[Records excerpted from a collection]
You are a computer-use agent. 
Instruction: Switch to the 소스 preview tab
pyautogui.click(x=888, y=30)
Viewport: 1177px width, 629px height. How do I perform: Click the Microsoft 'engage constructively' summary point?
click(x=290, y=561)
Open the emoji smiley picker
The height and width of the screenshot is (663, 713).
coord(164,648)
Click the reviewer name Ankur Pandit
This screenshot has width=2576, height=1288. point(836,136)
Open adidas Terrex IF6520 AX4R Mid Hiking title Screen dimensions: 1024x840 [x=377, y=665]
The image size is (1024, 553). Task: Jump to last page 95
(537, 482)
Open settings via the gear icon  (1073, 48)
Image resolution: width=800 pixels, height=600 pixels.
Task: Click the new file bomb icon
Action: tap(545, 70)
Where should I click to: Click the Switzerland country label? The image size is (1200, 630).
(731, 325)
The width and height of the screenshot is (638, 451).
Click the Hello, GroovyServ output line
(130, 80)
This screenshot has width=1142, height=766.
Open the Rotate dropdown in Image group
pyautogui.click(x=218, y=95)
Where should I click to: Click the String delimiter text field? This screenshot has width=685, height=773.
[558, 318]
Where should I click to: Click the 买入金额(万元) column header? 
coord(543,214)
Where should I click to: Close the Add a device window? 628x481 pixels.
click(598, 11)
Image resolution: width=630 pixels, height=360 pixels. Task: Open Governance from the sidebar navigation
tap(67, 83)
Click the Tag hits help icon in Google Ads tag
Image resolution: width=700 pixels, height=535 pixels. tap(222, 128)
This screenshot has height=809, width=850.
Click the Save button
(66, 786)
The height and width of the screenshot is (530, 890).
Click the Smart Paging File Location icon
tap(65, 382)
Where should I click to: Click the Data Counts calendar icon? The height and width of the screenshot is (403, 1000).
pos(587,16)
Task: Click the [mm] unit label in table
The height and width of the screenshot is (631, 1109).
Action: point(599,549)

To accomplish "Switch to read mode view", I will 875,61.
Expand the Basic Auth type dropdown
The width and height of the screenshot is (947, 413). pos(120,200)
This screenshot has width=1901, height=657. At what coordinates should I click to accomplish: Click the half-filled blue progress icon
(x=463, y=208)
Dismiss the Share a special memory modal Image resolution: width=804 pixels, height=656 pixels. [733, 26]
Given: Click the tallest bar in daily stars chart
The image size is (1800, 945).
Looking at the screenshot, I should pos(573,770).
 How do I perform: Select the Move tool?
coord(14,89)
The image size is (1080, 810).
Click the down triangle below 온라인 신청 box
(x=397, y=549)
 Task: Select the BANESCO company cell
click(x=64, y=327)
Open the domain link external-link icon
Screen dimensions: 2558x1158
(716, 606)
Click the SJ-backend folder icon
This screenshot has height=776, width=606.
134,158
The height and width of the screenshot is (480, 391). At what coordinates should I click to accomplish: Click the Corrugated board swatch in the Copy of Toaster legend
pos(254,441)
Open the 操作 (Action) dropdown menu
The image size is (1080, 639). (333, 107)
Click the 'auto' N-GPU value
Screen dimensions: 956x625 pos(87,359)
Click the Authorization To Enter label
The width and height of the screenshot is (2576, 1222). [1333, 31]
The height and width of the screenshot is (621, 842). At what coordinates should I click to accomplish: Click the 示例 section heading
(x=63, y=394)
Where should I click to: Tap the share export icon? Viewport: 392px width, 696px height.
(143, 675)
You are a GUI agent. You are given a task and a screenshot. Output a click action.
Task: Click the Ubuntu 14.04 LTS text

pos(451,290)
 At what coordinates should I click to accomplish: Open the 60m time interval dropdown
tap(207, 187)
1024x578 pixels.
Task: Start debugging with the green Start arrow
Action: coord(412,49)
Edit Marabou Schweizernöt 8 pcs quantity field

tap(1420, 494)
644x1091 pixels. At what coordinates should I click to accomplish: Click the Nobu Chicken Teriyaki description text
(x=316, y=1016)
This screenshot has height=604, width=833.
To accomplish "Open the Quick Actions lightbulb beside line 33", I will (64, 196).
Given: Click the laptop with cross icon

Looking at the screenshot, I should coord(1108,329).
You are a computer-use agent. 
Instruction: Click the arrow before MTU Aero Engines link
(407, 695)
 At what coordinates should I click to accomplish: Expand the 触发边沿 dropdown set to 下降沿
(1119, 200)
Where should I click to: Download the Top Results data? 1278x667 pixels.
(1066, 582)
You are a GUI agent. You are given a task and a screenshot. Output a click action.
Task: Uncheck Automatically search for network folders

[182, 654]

Task brief: Every entry above must be reproduced exactly.

Problem solution:
You are a computer-use agent. 
Instruction: Switch to the 소스 preview tab
pyautogui.click(x=888, y=30)
Viewport: 1177px width, 629px height. How do I perform: Click the Microsoft 'engage constructively' summary point?
click(x=290, y=561)
Open the emoji smiley picker
The height and width of the screenshot is (663, 713).
coord(164,648)
Click the reviewer name Ankur Pandit
This screenshot has width=2576, height=1288. point(836,136)
Open adidas Terrex IF6520 AX4R Mid Hiking title Screen dimensions: 1024x840 [x=377, y=665]
The image size is (1024, 553). Task: Jump to last page 95
(537, 482)
Open settings via the gear icon  (1073, 48)
Image resolution: width=800 pixels, height=600 pixels.
Task: Click the new file bomb icon
Action: tap(545, 70)
Where should I click to: Click the Switzerland country label? The image size is (1200, 630).
(731, 325)
The width and height of the screenshot is (638, 451).
Click the Hello, GroovyServ output line
(130, 80)
This screenshot has width=1142, height=766.
Open the Rotate dropdown in Image group
pyautogui.click(x=218, y=95)
Where should I click to: Click the String delimiter text field? This screenshot has width=685, height=773.
[558, 318]
Where should I click to: Click the 买入金额(万元) column header? 
coord(543,214)
Where should I click to: Close the Add a device window? 628x481 pixels.
click(598, 11)
Image resolution: width=630 pixels, height=360 pixels. Task: Open Governance from the sidebar navigation
tap(67, 83)
Click the Tag hits help icon in Google Ads tag
Image resolution: width=700 pixels, height=535 pixels. tap(222, 128)
This screenshot has height=809, width=850.
Click the Save button
(66, 786)
The height and width of the screenshot is (530, 890).
Click the Smart Paging File Location icon
tap(65, 382)
Where should I click to: Click the Data Counts calendar icon? The height and width of the screenshot is (403, 1000).
pos(587,16)
Task: Click the [mm] unit label in table
The height and width of the screenshot is (631, 1109).
Action: point(599,549)

To accomplish "Switch to read mode view", I will 875,61.
Expand the Basic Auth type dropdown
The width and height of the screenshot is (947, 413). pos(120,200)
This screenshot has width=1901, height=657. At what coordinates should I click to accomplish: Click the half-filled blue progress icon
(x=463, y=208)
Dismiss the Share a special memory modal Image resolution: width=804 pixels, height=656 pixels. [733, 26]
Given: Click the tallest bar in daily stars chart
The image size is (1800, 945).
Looking at the screenshot, I should pos(573,770).
 How do I perform: Select the Move tool?
coord(14,89)
The image size is (1080, 810).
Click the down triangle below 온라인 신청 box
(x=397, y=549)
 Task: Select the BANESCO company cell
click(x=64, y=327)
Open the domain link external-link icon
Screen dimensions: 2558x1158
(716, 606)
Click the SJ-backend folder icon
This screenshot has height=776, width=606.
134,158
The height and width of the screenshot is (480, 391). At what coordinates should I click to accomplish: Click the Corrugated board swatch in the Copy of Toaster legend
pos(254,441)
Open the 操作 (Action) dropdown menu
The image size is (1080, 639). (333, 107)
Click the 'auto' N-GPU value
Screen dimensions: 956x625 pos(87,359)
Click the Authorization To Enter label
The width and height of the screenshot is (2576, 1222). [1333, 31]
The height and width of the screenshot is (621, 842). At what coordinates should I click to accomplish: Click the 示例 section heading
(x=63, y=394)
Where should I click to: Tap the share export icon? Viewport: 392px width, 696px height.
(143, 675)
You are a GUI agent. You are given a task and a screenshot. Output a click action.
Task: Click the Ubuntu 14.04 LTS text

pos(451,290)
 At what coordinates should I click to accomplish: Open the 60m time interval dropdown
tap(207, 187)
1024x578 pixels.
Task: Start debugging with the green Start arrow
Action: coord(412,49)
Edit Marabou Schweizernöt 8 pcs quantity field

tap(1420, 494)
644x1091 pixels. At what coordinates should I click to accomplish: Click the Nobu Chicken Teriyaki description text
(x=316, y=1016)
This screenshot has height=604, width=833.
To accomplish "Open the Quick Actions lightbulb beside line 33", I will (64, 196).
Given: Click the laptop with cross icon

Looking at the screenshot, I should coord(1108,329).
You are a computer-use agent. 
Instruction: Click the arrow before MTU Aero Engines link
(407, 695)
 At what coordinates should I click to accomplish: Expand the 触发边沿 dropdown set to 下降沿
(1119, 200)
Where should I click to: Download the Top Results data? 1278x667 pixels.
(1066, 582)
You are a GUI agent. You are given a task and a screenshot. Output a click action.
Task: Uncheck Automatically search for network folders

[182, 654]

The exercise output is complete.